DATASET EXCERPTS:
++++++++++
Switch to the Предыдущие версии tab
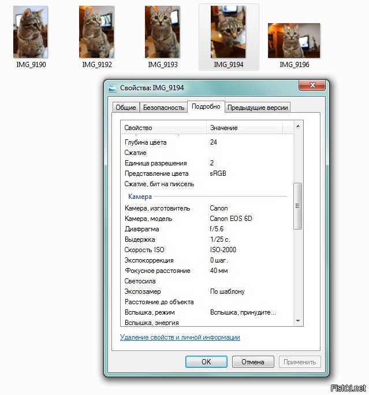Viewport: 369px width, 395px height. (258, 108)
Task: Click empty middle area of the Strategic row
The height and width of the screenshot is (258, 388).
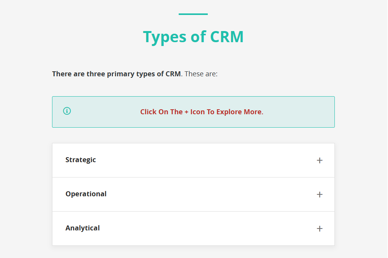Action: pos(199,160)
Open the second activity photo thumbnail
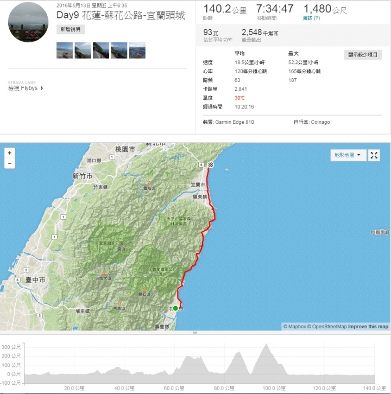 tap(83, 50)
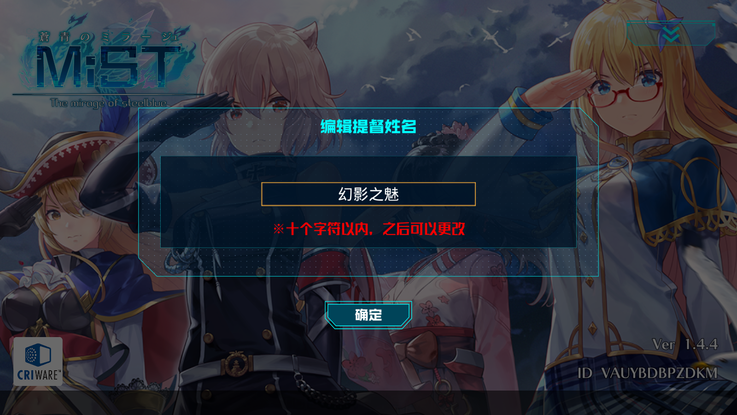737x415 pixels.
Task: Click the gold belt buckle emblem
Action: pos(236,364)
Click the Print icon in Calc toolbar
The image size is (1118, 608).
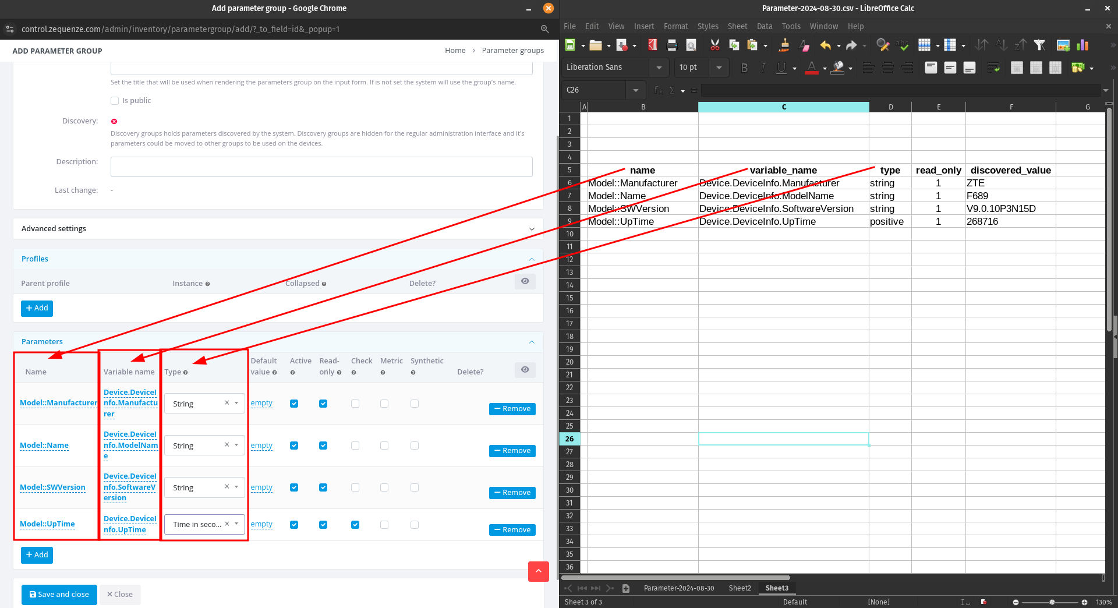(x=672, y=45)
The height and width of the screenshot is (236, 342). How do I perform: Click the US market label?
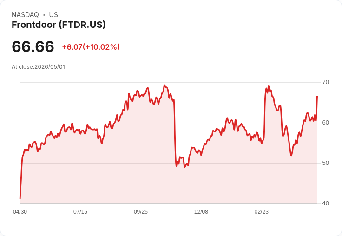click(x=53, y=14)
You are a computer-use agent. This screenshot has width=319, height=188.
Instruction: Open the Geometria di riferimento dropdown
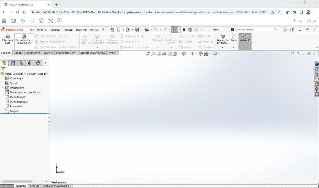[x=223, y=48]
++++++++++
EXERCISE:
The records above must be output exactly, except for their pictures.

RESULT OF THIS EXERCISE:
Switch to the Предыдущие версии tab
Viewport: 369px width, 395px height. (258, 108)
Task: Click empty middle area of the Strategic row
The height and width of the screenshot is (258, 388).
Action: pos(199,160)
Open the second activity photo thumbnail
 tap(83, 50)
737x415 pixels.
Task: Click the gold belt buckle emblem
Action: pos(236,364)
Click the Print icon in Calc toolbar
The image size is (1118, 608).
(x=672, y=45)
The height and width of the screenshot is (236, 342). How do I perform: Click the US market label?
click(x=53, y=14)
You are a computer-use agent. This screenshot has width=319, height=188.
Instruction: Open the Geometria di riferimento dropdown
[x=223, y=48]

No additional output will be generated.